HB 277 Presented Before Committee

Yesterday I had the opportunity to testify in front of a Committee at the Utah Legislature and express my opinion on why Utah's Civil Statute of Limitations concerning Child Sexual Abuse cases is among the worst in the nation. 


Currently, Utah’s law says a victim has only four years from the time they turn 18, or the time of Discovery to file a civil action in court. To those of us who are survivors of childhood sexual assault, that statute is laughable. You might as well say that the victim has no civil rights whatsoever because it is incredibly rare that a victim of childhood sexual assault will be able to come forward and report their abuse ever. Let alone in four years.

My case is fairly typical in regards to the amount of time it takes for survivors to deal with and report incidents of abuse.

It took two years of grooming for my abuser to “cross the line” into illegal behavior. It took me four years to gain the courage to make it stop.  It took me eight years to realize that it had not been my fault.  It took a total of 19 years to get the courage to go talk to the school district.  It took them only two days to verify my story, gain her confession, and have her fired.

Unfortunately, it took the State Licensing Board only two years to hand her back her license without ever talking to or notifying me.

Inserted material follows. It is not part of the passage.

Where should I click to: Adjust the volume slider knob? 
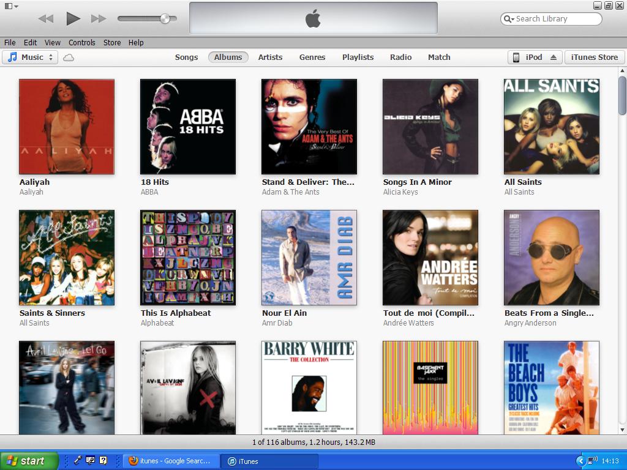(165, 18)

Just this past month, I learned that there were at least 4 other victims of this teacher’s abuse.

The average age that a survivor of childhood sexual abuse to come forward is FORTHY YEARS OLD. There are many factors contributing to this fact.

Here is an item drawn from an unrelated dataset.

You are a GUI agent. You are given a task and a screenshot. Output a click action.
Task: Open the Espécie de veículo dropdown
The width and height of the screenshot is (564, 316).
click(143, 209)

  1. Even when the victim clearly remembers the abuse, it often takes several years into adulthood before the person has the rationing skills to realize that they were even sexually abused, and not a willing partner. Predators often use the physical responses of the victim’s body to convince the child that they somehow “asked for it”.
  2. Once the victim has reached adulthood and finally sees clearly the responsibility of the perpetrator in the abuse, it still can take many more years to overcome the shame that has penetrated every fiber of their being for so many years, enough to be able to tell even their most trusted loved ones. Often, there is fear that if anyone finds out, they will no longer be loved.
  3. After coming to terms with the shame to the point where they can at least tell their closest loved ones, the idea of allowing the information to be public is still terrifying.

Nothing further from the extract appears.